In the memo, Gates cites an earlier missive from CTO Ray Ozzie outlining the importance of tapping online advertising and services as new revenue sources.

"It's clear that if we fail to do so, our business as we know it is at risk," Ozzie wrote. "We must respond quickly and decisively."

Ozzie's memo cited a laundry list of missed opportunities for the software maker, including competitive threats from rivals such as Google, Skype, Research In Motion and Adobe Systems. Ozzie noted areas that Microsoft could have led, such as Web-based applications, but where other companies are instead more dominant.

Some CNET readers were dubious about Gates' predictions.
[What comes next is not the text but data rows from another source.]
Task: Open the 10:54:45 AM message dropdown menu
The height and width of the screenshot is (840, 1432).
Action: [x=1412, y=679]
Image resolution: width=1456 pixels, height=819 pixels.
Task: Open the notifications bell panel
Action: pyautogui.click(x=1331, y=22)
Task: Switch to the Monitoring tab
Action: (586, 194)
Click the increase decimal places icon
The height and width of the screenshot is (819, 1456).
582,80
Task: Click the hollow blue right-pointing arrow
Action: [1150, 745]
"So now there is a 'second tsunami' coming," wrote Earl Benser in's TalkBack forum. "I wonder just how hard Microsoft will slam into the bottom this time before they get it figured out, if they get it figured out correctly."

The revelations came just days after Microsoft CEO Steve Ballmer unveiled updates to the company's flagship database programs and developer tools. In a speech, Ballmer staked out what he saw as the key business differences separating his company from other software makers--including the growing cohort that makes up the open-source community.

Microsoft's chief executive officer later sat down with CNET to explain that while Oracle and SAP might enjoy a more cordial relationship with the Fortune 500, Microsoft's ambition was to become the "grand consolidator of everything else."